Chris Hodge, theatre and A/V manager of the centre, saw that the new space would require a discreet, yet flexible sound reinforcement system to compliment the venue’s design, which comprises a stage that is level with the front row of the audience, with the remainder of the seating set on a steep incline.
‘When it came to the PA, the college originally approached four companies,’ explained Mr Hodge. ‘My predecessor, Phil Mawson, was committed to acquiring a premium loudspeaker system, so d&b audiotechnik were always on the agenda.’
In conjunction with system designer, Dave Jacques from NAS, Mozaix system integrator Paul Tucker submitted a design comprising loudspeakers from d&b’s Ti-series, consisting of various Ti10L speakers supported by Ti-subs, to be driven by d&b D6 and D12 amplifiers. The proposed system was a rigged line array split equally between the left and right of the stage.

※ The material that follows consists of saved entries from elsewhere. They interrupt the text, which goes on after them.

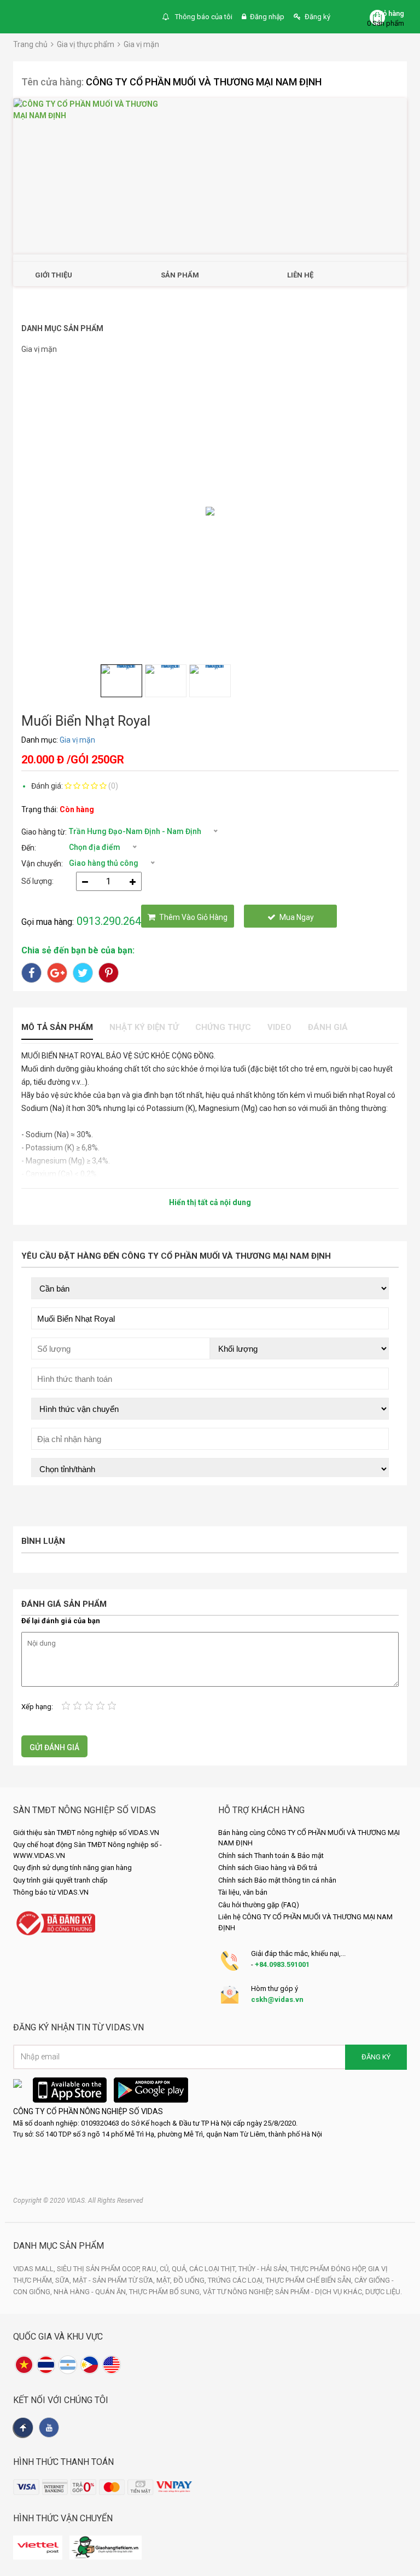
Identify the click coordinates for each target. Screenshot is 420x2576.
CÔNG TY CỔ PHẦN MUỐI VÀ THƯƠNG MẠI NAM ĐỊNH (204, 82)
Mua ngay (296, 917)
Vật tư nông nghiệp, (239, 2292)
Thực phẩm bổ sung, (166, 2292)
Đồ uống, (190, 2280)
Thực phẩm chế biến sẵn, (310, 2280)
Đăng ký (317, 17)
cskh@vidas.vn (277, 1999)
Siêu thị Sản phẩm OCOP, (99, 2269)
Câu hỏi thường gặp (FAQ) (258, 1905)
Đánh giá (328, 1027)
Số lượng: (37, 881)
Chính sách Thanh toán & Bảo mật (271, 1855)
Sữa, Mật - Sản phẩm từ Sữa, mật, (114, 2280)
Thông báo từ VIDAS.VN (51, 1892)
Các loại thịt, (213, 2269)
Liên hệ (300, 275)
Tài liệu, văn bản (242, 1892)
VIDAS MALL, (35, 2269)
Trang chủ (30, 44)
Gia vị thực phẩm (85, 44)
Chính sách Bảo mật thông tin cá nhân (277, 1880)
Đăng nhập (267, 17)
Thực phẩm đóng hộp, (329, 2269)
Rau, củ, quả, (165, 2269)
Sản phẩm (180, 275)
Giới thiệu (53, 275)
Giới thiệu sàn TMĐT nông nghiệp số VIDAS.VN (86, 1832)
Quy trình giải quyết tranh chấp (60, 1880)
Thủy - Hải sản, (264, 2269)
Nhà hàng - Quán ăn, (91, 2292)
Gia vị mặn (141, 44)
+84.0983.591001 (282, 1964)
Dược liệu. (383, 2292)
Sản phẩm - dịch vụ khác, (320, 2292)
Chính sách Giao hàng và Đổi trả (267, 1867)
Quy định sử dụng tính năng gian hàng (72, 1867)
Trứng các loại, (237, 2280)
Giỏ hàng (390, 13)
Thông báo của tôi (202, 17)
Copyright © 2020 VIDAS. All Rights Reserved (78, 2200)
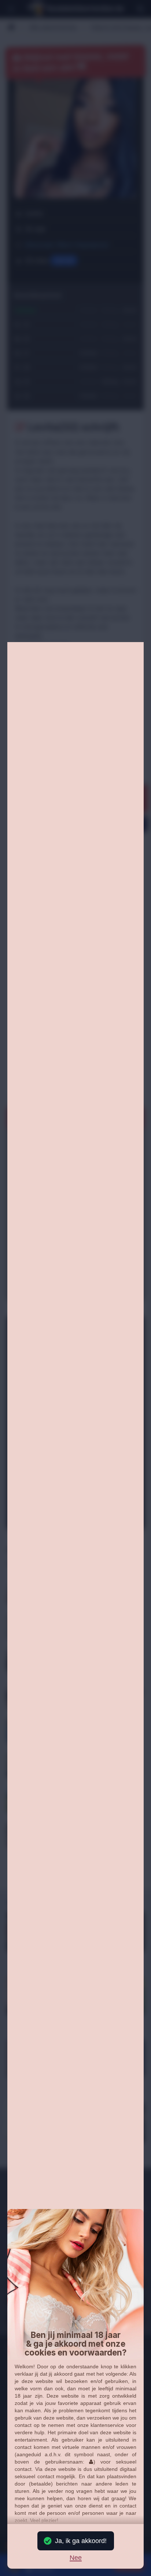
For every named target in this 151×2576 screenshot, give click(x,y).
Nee (76, 2558)
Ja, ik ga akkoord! (81, 2541)
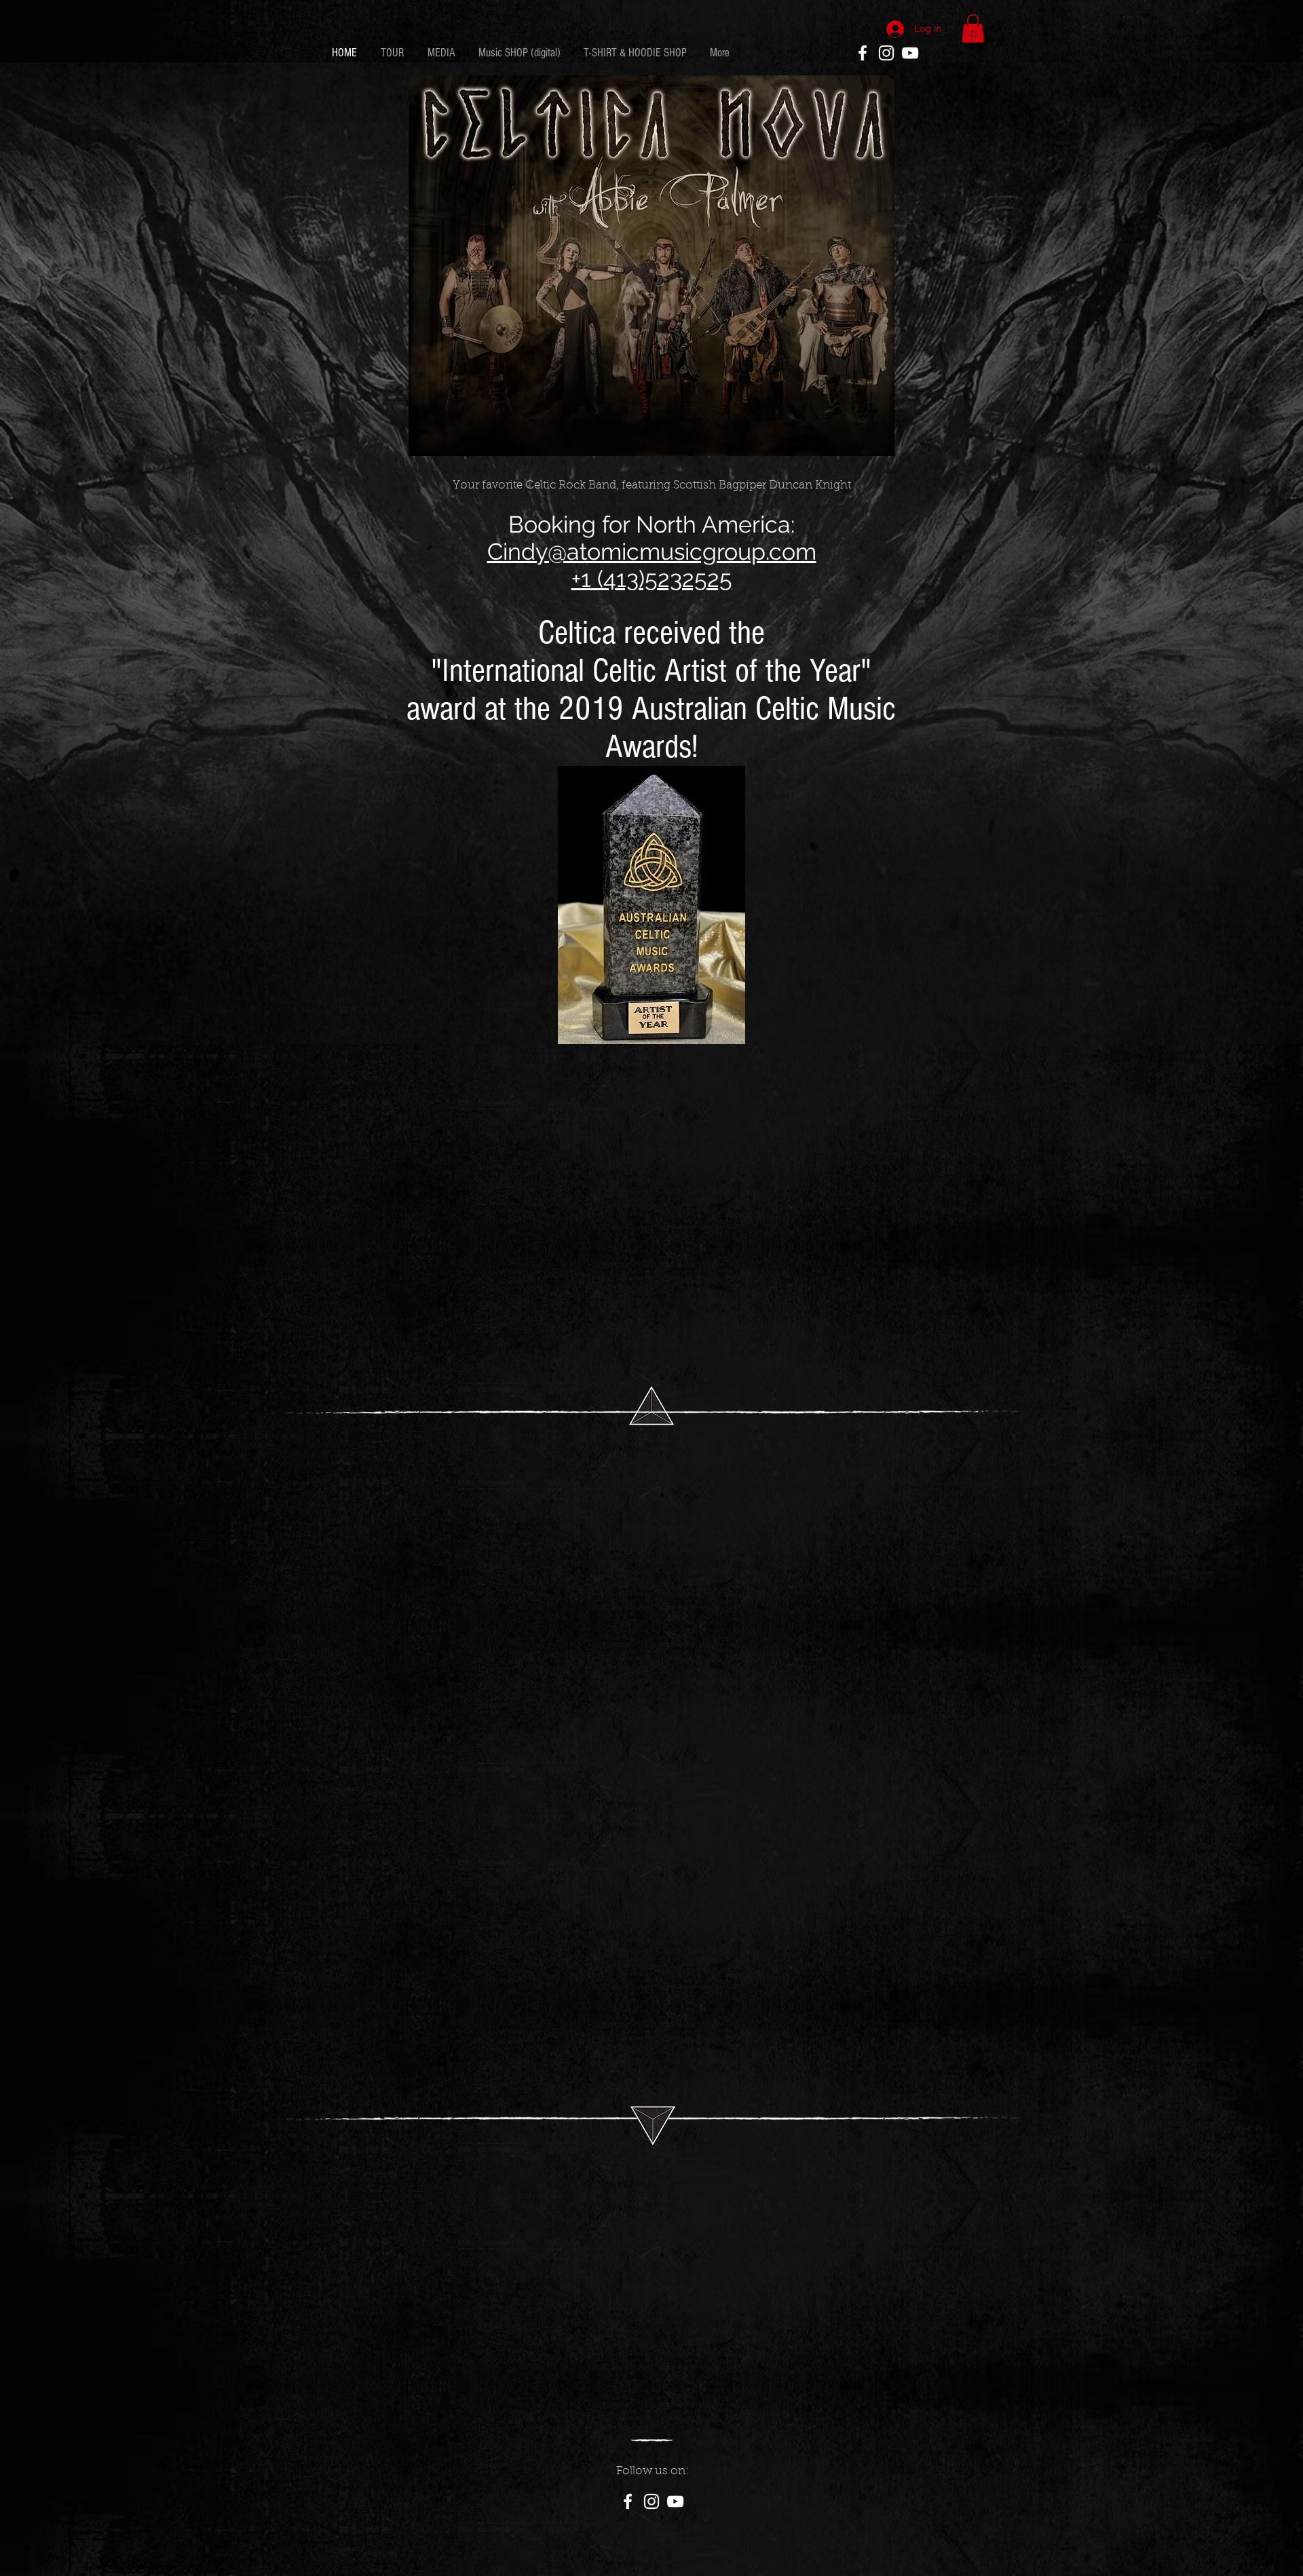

‘Although some walls have been treated with acoustic baffles, the space is fairly live to accommodate un-amplified pieces and because the performance space extends all the way into the seats the need for a fairly tight patterned PA was important,’ said Mr Tucker. ‘To provide a user-friendly system for students and teachers we set up essentially two user modes: performance mode (theatre, musical performance, church meetings) and lecture mode (for classes and school assemblies). Through an integrated AMX control system we were able to automate the lecture mode with the Yamaha M7 digital mixing console to make a fairly complex system respond easily for teachers.’
‘The speaker system needed to be as discreet and as inconspicuous as possible for aesthetic considerations while still providing a wide coverage,’ clarified Mr Hodge. ‘The subwoofers therefore are at the top of the array to build a compact single unit. As the building was new and didn't present any major acoustic challenges, the quality of sound and the visual effect were our major objectives.’
‘When we demonstrated the systems in front of the client their decision was made in an instant, and from that shoot-out they were going to do whatever they could to make sure d&b went in,’ said Mr Tucker. ‘It just goes to show that, certainly in the audio market, bigger is not necessarily better, either in sound or in value for money,’ he smiled.
Commenting on the budget being a factor in the project, Mr Tucker continued: ‘Everyone has a financial limit and quite frankly, I don't think they expected us to meet it. But with some minor compromises we met their target. Budget is always important but d&b carries so much weight that it sells itself,’ he asserted.
‘The auditorium is a much welcomed addition to the college facilities,’ commented Mr Hodge. ‘We are particularly pleased with the installation and performance of the loudspeaker system. It far exceeds the expected output and quality of sound within the space. From a full on concert like our opening show to the smallest of lectures, the speaker system really does the business.’
Commenting on the services of NAS and Mozaix, Mr Hodge concluded: ‘We were impressed by both the recommendations of other clients and their very positive attitude and general ethos. We also wanted to ensure local support for the system.’
The centre was opened by the state minister for education, the Hon Martin Dixon MP where it was officially named The Broadley Performing Arts Centre in honour of the College's principal.